Your Online Resource for HCPCS Code Information
In some instances, insurers instruct suppliers that a HCPCS code must be accompanied by code modifier to provide additional information regarding the service or item identified by the HCPCS code.
Modifiers are used when the information provided by a HCPCS code descriptor needs to be supplemented to identify specific circumstances that may apply to an item or service. For example, a UE modifier is used when the item identified by a HCPCS code is "used equipment," a NU modifier is used for "new equipment." The level II HCPCS modifiers are either alpha-numeric or two letters.
Any supplier or manufacturer can submit a request for coding modification to the HCPCS Level II national codes. A requestor should also submit any additional descriptive material, including the manufacturer's product literature and information, that it thinks would be helpful in furthering our understanding of the medical features of the item for which a coding modification is being recommended. The HCPCS coding review process is an ongoing continuous process. The review cycle runs from April 2nd through the following April 1st.

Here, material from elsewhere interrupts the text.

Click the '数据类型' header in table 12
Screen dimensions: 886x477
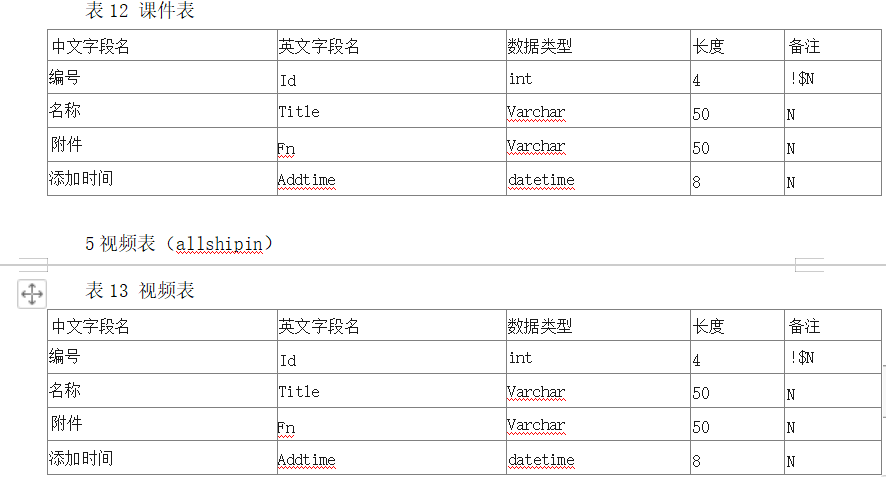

Requests may be submitted at any time throughout the year. Requests that are received and complete by April 1st of the current year will be considered for inclusion in the next annual update (January 1st of the following year). Requests received on or after April 2nd, and requests received earlier that require additional evaluation, will be included in a later HCPCS update.
There are three types of coding modifications to the HCPCS that can be requested:
When there is not a distinct code that describes a product, a code may be requested (1) if the FDA allows the product to be marketed in the United States, (2) the product has been on the market for at least 6 months, and (3) the product represents 3 percent or more of the outpatient use for that type of product in the national market.
If a request for a new code is approved, the addition of a new HCPCS codes does not mean that the item is necessarily covered by Medicare. Whether an item identified by a new code is covered is determined by the Medicare law, regulations, and medical review policies and not by the assignment of a code.
When there is an existing code, a recommendation to modify the code can be made when an interested party believes that the descriptor for the code needs to be modified to provide a better description of the category of products represented by the code.
When an existing code becomes obsolete or is duplicative of another code, a request can be made to delete the code.
During any time in which there is no currently existing code to describe a product, a miscellaneous code/not otherwise classified code can be used. The use of a miscellaneous code permits a claims history to be established for an item that can be used to support the need for a national permanent code.